(Collected data entries)
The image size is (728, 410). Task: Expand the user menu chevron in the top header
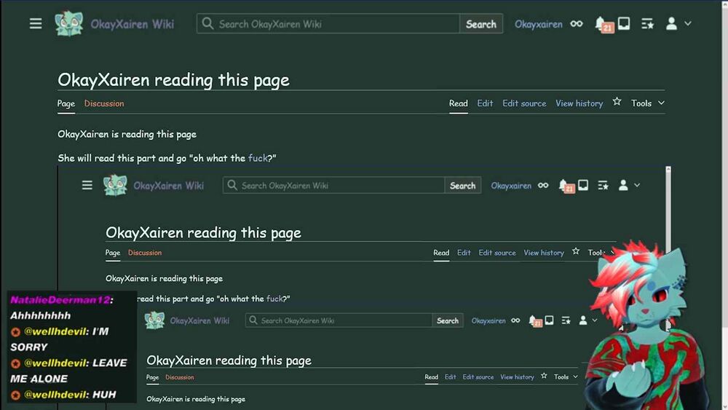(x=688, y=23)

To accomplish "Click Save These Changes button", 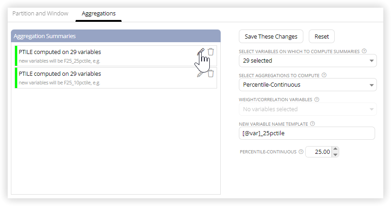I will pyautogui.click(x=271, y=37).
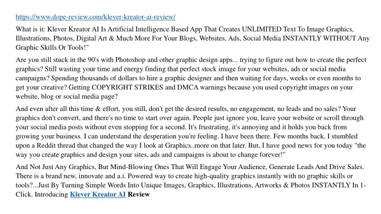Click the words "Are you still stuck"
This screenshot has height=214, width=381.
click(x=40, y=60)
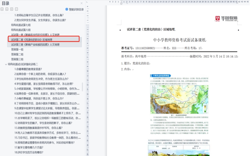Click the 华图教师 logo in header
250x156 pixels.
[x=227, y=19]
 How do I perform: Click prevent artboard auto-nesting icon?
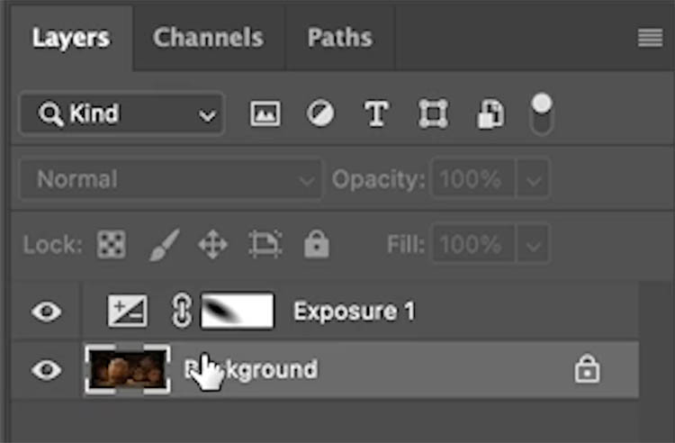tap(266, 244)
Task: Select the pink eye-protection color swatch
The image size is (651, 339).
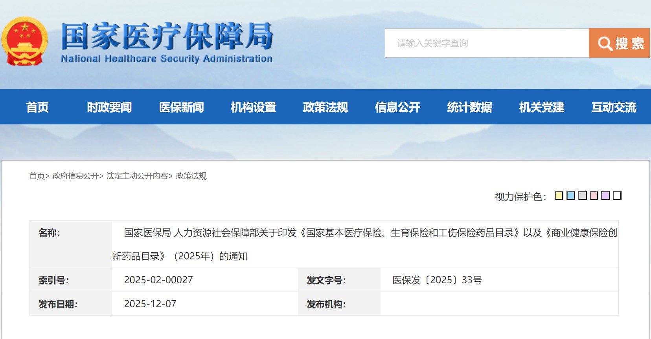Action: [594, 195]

* * *

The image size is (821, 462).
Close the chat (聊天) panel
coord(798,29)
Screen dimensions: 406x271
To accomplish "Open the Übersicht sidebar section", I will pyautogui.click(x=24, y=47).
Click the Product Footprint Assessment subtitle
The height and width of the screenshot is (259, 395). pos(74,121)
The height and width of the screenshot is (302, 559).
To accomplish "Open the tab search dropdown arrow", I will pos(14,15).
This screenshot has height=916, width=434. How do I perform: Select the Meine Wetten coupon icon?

__PROMPT__
Looking at the records above, how many lines have the word "Open" in them? State the number only.

__SOLVED EXERCISE__
2